Don’t worry, I know you are looking at the title and stressing a bit, but no, I’m not advocating men dressing up like Muslim women or some such (that’s not even Islamically allowed).
What I do want to talk about, however, is the fact that we never really talk about how men dress. Everybody can go on for hours about how the sisters need to fix this, that, and the other. They need to stop doing this, they need to start wearing this, and on and on. Imams talk about it in the khutba, men talk about loudly on the street, women whisper about other women.
But what about the standards of modesty for men? Why do we all seem to think that they can run wild and free, wearing whatever?
Were not men mentioned first in the verses of the Qur’an that specifically refer to modesty?
“Tell the believing men to lower their gaze and guard their private parts. That is purer for them. Indeed, Allah is Acquainted with what they do. And tell the believing women to lower their gaze and guard their private parts and not expose their adornment except that which [necessarily] appears thereof and to wrap [a portion of] their head-covers over their chests and not expose their adornment except to their husbands, their fathers, their husbands’ fathers, their sons, their husbands’ sons, their brothers, their brothers’ sons, their sisters’ sons, their women […]”
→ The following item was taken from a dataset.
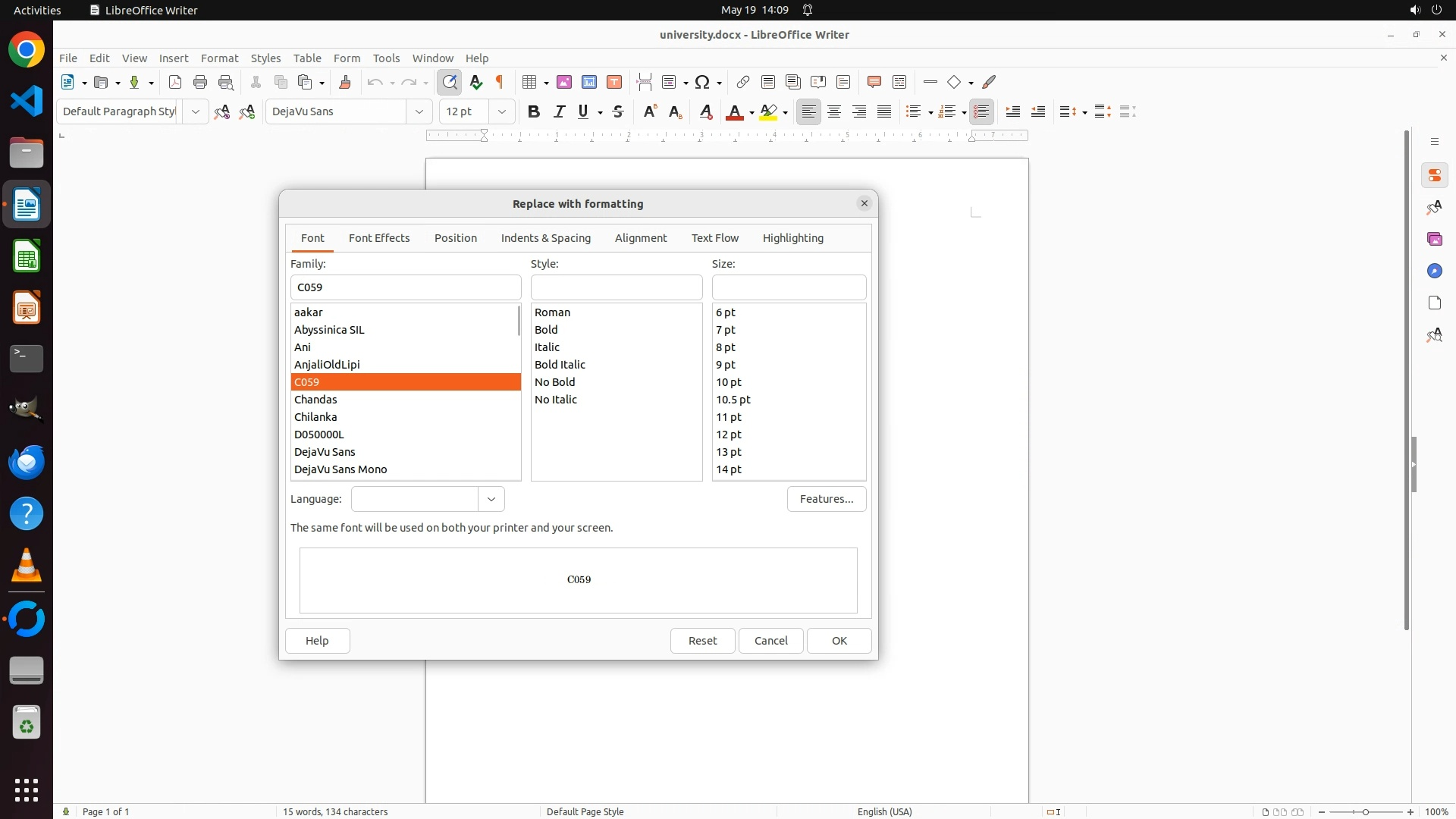1456x819 pixels.
Task: Open the Styles sidebar panel icon
Action: coord(1434,207)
This is such an understated issue in the community, that when I first converted, I actually thought that there was no specific awrah for men, except the actual “private part” area. But really, men should be covered at all times, from navel to knee, in front of anyone except their spouse. That includes their parents, their kids, their siblings (something I also didn’t know for a long time). And if they have the means to cover further, than that is encouraged.
Plus, the same standards apply as for women’s clothing: it should be loose and not show the shape of the area to be covered, and be opaque so that you can’t see through it.
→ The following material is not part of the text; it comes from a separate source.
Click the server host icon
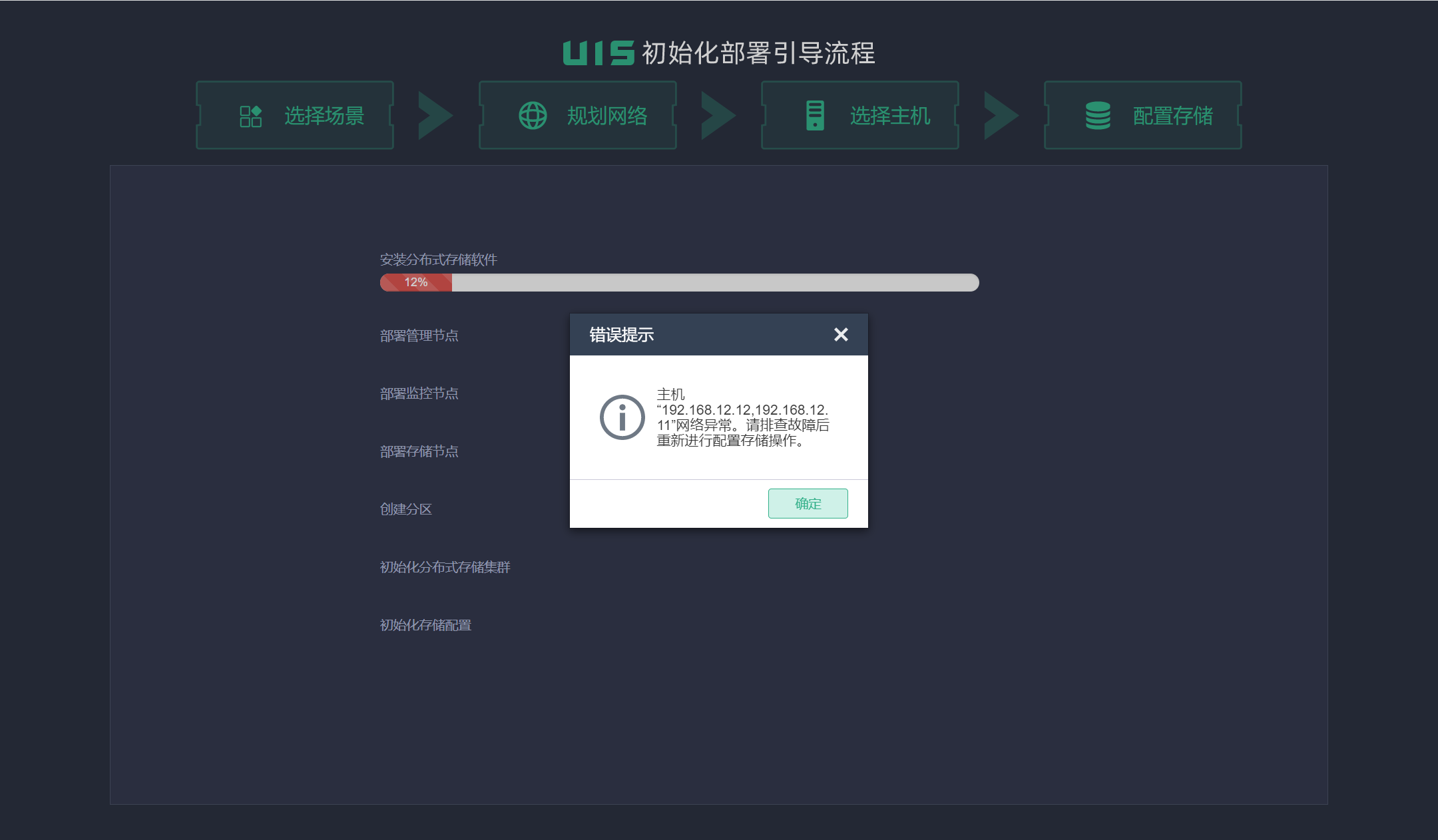Screen dimensions: 1438x840 point(815,116)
So what exactly is going on in our ummah with the skin-tight jeans, the sagging pants, kids at the age of puberty still running around naked as the day their were born, shorty shorts, and all of these camel/sheep emulating haircuts that I see on pretty much every man (at least here in Algeria)?
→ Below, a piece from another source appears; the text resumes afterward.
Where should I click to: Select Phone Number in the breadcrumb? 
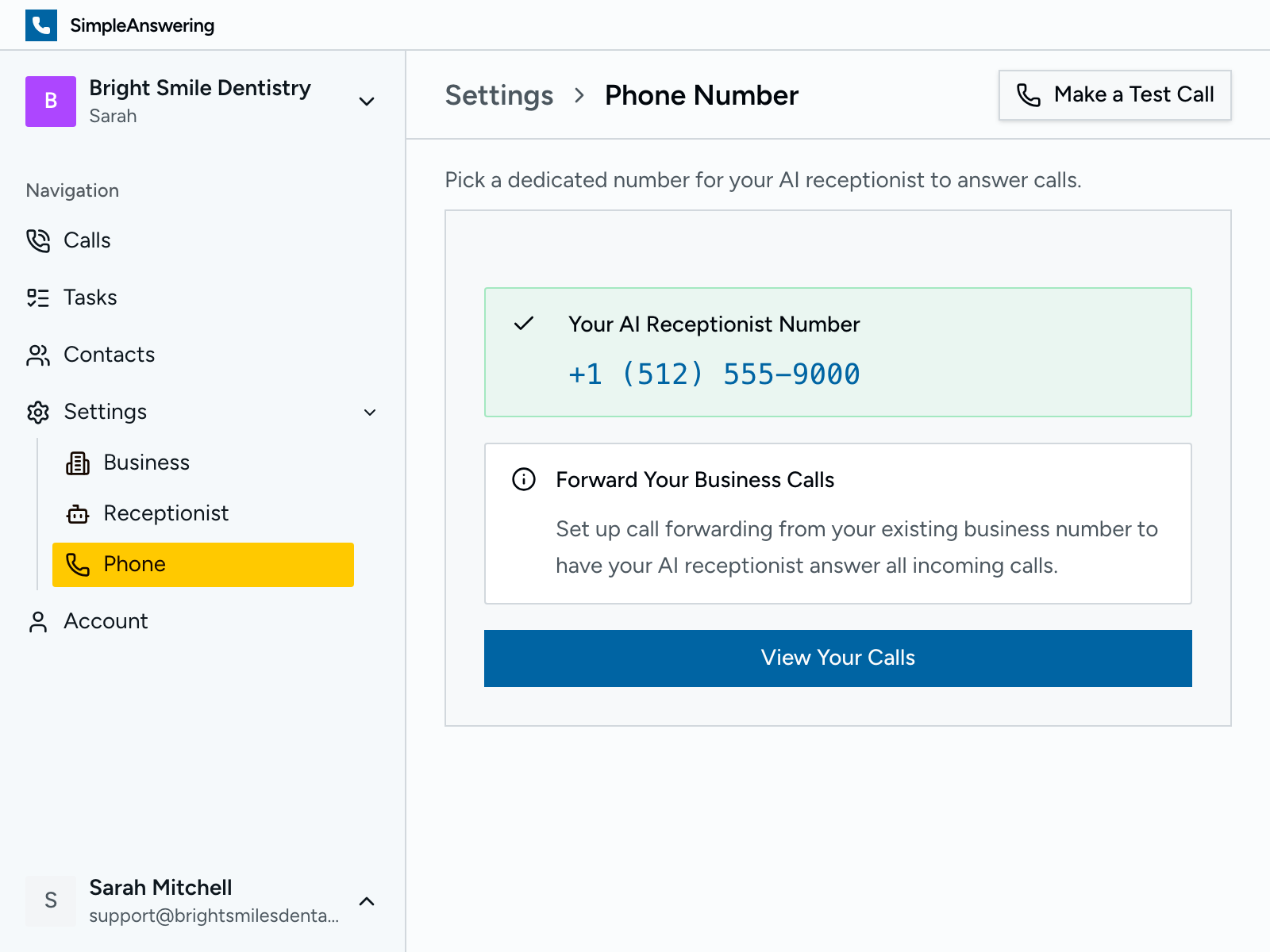701,95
Even here in a Muslim majority country, basic standards of male modesty are not often observed.
Everywhere, men in pants so tight it leaves literally nothing to the imagination.
I went to an extended-family member’s house just recently, and a bunch of kids were sitting around playing video games. Normal enough, until one of the boys stands up, a cousin of my husband around the age of 13, and I find that he is not even wearing pants, just tiny little boxer briefs (that one was a bit traumatic).
The pants sagging is still a thing too; I recently saw a guy with super tight little jeans, and the waist came up to just above his knee. Under those he was wearing slinky athletic shorts, and the waist of those came up to just under his bum. Under those he was wearing the most bright and decorated underwear I have ever seen, and the waist still barely came up to his hips. Ummmmm, what?
Thank goodness my husband has seem my mouth open, I-can’t-even-process-what-I-am-looking-at-right-now face so he knows I’m not looking at some guy for my own enjoyment…
And that isn’t even to mention all the men I see walking around with their hands doing who knows what, and staring women up and down.
These are, coincidentally, the same men who lecture their mothers and their sisters on how to dress, and complain that there is no properly covered woman to be found for marriage.
Which is why it is such an important topic to bring up: Islam makes modesty of both dress and conduct a main branch of piety for both sexes, but unfortunately in our day and age the spotlight (and intense pressure) is directed at only one side of that.
I think there needs to be a gentle reminder, and a call for abandoning the skin tight jeans, for belts to hold pants up at the right height, for t-shirts that don’t have profane slogans or sexy women on them, for haircuts that don’t look like a work of abstract art, for clean, neat appearances while upholding standards of modesty.
And just like with women, that doesn’t take one specific, cultural shape. My husband personally likes to wear a thobe around town, but a three piece suit can hold to the same standards. A salwar kameez or just loose jeans and a t-shirt, it is up to your personal style.
And, even before the external appearance is taken care of, I think there is a lot of work to be done on the internal aspect of practising hijab: the lowering of the gaze, the softening of the speech, the respect towards a woman not as “your mother or your sister or your wife,” but as a fellow human inhabitant of this world, and your sister in Islam.
“Indeed, the Muslim men and Muslim women, the believing men and believing women, the obedient men and obedient women, the truthful men and truthful women, the patient men and patient women, the humble men and humble women, the charitable men and charitable women, the fasting men and the fasting women, the men who guard their private parts and the women who do so, and the men who remember Allah often and the women who do so—for them Allah has prepared forgiveness and a great reward.”